* Start Data for processing *

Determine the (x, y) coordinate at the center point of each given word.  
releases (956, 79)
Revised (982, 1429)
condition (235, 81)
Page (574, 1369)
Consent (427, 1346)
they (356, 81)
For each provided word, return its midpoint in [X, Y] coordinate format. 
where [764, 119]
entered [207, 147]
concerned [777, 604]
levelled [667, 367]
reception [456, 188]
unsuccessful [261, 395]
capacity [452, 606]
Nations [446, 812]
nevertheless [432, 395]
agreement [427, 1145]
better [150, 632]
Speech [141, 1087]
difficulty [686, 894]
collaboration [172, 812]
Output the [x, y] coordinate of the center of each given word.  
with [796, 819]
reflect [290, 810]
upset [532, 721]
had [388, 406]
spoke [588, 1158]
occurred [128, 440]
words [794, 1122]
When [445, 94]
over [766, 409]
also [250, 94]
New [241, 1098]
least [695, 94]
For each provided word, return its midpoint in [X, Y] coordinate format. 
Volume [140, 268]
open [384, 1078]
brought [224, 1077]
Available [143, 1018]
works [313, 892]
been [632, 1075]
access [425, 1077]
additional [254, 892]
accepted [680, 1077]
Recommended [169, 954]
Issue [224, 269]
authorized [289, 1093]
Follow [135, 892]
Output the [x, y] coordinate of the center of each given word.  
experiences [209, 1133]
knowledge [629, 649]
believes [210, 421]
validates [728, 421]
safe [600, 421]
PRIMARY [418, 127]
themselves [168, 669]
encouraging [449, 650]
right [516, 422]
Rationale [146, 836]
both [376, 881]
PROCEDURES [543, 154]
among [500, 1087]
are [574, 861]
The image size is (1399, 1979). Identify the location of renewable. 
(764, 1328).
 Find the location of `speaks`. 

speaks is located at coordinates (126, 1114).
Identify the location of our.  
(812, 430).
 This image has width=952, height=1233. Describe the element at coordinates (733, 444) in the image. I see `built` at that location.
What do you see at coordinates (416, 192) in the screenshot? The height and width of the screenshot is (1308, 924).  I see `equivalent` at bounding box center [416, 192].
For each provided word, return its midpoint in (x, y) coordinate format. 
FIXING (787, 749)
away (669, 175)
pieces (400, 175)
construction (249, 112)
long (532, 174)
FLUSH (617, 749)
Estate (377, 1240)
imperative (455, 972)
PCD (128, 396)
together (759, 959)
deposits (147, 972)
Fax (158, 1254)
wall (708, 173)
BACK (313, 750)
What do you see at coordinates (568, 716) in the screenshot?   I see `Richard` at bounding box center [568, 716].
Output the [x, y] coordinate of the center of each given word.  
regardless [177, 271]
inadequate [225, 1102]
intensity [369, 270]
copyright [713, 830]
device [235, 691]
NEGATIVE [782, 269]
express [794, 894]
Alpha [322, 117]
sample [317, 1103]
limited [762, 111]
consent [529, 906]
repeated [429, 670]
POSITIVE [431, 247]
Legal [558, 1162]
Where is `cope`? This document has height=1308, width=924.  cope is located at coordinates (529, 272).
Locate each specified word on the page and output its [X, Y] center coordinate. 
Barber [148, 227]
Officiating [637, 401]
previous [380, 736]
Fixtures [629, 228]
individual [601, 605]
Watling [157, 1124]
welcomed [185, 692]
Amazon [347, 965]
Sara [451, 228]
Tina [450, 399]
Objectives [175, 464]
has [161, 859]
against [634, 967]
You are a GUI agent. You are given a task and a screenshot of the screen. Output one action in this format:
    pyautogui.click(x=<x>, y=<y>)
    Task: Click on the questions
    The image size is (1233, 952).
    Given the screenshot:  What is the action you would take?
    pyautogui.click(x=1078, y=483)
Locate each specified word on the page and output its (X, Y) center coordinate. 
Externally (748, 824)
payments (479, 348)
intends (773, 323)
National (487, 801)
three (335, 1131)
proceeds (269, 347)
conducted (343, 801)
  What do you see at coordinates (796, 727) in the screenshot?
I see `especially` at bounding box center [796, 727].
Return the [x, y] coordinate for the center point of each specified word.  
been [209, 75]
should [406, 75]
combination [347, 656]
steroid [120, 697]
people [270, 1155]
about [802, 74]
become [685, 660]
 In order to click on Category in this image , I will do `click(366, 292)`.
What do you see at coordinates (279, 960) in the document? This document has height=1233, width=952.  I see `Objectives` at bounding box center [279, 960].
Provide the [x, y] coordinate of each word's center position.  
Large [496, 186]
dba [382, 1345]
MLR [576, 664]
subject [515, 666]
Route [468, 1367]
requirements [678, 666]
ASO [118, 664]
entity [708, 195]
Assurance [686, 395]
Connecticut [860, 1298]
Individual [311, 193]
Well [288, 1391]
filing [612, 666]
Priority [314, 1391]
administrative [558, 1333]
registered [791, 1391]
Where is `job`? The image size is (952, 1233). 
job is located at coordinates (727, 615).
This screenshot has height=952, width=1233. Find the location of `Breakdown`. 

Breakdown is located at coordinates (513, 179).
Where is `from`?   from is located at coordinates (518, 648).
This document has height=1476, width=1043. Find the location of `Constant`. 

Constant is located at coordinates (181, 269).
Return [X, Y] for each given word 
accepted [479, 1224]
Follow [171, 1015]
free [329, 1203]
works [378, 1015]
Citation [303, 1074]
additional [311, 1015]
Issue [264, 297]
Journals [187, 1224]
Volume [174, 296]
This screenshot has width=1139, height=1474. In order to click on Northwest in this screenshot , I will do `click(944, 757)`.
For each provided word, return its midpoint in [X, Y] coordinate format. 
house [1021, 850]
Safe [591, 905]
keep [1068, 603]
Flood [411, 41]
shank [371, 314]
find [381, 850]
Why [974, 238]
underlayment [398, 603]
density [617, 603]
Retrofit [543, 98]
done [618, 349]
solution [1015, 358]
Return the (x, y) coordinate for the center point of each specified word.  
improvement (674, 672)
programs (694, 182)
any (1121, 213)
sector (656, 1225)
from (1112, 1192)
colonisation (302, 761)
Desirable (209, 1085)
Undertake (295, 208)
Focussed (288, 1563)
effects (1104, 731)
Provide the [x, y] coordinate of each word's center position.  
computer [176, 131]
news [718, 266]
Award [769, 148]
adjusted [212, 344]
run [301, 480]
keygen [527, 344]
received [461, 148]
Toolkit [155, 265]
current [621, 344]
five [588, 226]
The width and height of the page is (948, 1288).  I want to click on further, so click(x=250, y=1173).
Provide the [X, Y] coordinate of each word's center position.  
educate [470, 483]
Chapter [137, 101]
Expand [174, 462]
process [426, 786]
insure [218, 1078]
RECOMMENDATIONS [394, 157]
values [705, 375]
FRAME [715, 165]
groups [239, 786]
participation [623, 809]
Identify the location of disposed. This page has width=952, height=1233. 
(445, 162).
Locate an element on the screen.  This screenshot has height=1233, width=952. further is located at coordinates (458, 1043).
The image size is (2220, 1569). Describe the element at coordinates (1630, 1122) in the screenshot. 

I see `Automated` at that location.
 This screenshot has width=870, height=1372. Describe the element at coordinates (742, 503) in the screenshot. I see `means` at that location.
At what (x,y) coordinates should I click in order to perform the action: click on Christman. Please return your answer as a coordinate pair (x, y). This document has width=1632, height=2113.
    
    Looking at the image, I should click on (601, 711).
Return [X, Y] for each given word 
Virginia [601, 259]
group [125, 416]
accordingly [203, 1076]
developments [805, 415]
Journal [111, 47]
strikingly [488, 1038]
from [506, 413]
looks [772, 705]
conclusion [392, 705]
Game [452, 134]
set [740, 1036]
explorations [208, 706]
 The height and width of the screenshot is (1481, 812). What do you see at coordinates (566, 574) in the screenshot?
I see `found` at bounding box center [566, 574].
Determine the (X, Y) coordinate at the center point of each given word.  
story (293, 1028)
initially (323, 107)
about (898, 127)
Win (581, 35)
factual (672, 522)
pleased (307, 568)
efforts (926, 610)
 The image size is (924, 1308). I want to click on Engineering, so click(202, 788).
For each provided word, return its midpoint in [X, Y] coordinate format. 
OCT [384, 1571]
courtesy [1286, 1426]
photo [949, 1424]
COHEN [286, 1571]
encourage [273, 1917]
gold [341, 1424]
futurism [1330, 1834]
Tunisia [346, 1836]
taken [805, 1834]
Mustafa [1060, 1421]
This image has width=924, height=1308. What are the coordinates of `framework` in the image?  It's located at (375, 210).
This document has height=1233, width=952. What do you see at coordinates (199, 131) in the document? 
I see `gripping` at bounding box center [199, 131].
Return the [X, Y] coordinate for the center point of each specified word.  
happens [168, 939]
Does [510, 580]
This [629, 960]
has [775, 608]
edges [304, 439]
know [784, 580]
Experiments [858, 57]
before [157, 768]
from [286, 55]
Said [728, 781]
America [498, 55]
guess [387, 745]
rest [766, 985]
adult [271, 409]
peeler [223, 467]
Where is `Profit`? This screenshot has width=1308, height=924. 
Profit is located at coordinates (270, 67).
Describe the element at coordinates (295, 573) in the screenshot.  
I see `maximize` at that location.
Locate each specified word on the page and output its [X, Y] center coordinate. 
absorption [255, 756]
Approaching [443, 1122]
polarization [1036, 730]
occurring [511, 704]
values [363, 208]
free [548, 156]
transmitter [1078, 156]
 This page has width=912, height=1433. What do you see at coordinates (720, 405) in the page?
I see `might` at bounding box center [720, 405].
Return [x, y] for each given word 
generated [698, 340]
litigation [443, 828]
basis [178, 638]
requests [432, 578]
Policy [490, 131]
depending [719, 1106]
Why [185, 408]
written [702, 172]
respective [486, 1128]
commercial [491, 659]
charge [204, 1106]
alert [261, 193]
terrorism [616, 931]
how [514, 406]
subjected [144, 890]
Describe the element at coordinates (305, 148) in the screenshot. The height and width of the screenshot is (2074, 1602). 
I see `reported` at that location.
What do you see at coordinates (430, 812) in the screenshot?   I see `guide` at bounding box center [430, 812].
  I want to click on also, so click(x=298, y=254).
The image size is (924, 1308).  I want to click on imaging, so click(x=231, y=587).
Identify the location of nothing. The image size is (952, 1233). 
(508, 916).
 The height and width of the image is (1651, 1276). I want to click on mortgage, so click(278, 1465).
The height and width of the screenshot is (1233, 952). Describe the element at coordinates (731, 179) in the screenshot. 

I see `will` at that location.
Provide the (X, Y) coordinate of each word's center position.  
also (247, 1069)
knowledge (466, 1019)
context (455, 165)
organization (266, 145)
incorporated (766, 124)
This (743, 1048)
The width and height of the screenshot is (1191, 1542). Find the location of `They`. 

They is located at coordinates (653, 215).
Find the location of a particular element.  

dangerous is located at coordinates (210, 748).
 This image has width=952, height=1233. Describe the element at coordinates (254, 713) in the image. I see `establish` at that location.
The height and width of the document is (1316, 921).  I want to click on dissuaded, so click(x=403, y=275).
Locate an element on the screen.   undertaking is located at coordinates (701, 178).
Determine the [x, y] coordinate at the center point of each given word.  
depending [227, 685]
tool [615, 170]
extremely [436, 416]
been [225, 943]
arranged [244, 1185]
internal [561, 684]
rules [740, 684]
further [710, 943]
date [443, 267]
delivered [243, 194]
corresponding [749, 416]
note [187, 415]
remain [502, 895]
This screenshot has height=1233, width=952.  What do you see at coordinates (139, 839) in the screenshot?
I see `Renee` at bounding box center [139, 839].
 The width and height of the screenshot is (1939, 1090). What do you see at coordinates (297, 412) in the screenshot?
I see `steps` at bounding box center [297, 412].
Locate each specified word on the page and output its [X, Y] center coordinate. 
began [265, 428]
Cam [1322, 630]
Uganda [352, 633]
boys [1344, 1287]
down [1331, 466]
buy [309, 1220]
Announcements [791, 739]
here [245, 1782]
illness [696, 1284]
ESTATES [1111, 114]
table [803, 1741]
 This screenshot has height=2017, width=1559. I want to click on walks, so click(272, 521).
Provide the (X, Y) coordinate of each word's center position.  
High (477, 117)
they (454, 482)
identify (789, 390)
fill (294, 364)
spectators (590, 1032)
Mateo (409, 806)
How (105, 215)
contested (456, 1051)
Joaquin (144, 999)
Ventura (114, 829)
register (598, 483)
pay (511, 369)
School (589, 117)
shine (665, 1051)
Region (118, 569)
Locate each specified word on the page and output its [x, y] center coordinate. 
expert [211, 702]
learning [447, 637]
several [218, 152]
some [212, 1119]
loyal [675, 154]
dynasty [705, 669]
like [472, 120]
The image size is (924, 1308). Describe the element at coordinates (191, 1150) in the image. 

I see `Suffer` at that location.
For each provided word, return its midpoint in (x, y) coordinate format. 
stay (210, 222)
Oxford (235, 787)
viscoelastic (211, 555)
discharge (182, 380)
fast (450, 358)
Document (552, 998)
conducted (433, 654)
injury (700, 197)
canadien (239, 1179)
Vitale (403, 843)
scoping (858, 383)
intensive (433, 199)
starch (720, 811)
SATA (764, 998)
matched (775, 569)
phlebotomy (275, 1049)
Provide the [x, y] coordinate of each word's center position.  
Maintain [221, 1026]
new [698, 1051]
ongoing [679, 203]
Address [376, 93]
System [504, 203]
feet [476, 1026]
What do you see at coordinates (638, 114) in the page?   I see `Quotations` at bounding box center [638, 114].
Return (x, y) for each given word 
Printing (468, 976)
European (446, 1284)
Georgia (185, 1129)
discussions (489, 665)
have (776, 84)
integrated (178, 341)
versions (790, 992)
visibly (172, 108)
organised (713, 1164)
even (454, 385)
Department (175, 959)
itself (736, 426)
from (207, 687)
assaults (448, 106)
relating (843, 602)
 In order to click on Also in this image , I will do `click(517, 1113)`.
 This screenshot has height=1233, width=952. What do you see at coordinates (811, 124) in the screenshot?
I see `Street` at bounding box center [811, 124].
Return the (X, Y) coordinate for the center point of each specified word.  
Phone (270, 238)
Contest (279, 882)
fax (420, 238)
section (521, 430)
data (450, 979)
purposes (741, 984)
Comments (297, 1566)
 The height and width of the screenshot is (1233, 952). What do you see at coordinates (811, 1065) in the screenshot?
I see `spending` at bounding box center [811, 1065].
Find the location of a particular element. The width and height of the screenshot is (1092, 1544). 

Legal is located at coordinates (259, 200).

* End Data for processing *

* _What you will do_
From the listing above, extract without any change the lines from the one containing "Rationale [146, 836]" through the one containing "speaks is located at coordinates (126, 1114).", including both of those lines.

* _The output_
Rationale [146, 836]
both [376, 881]
PROCEDURES [543, 154]
among [500, 1087]
are [574, 861]
The image size is (1399, 1979). Identify the location of renewable. 
(764, 1328).
 Find the location of `speaks`. 

speaks is located at coordinates (126, 1114).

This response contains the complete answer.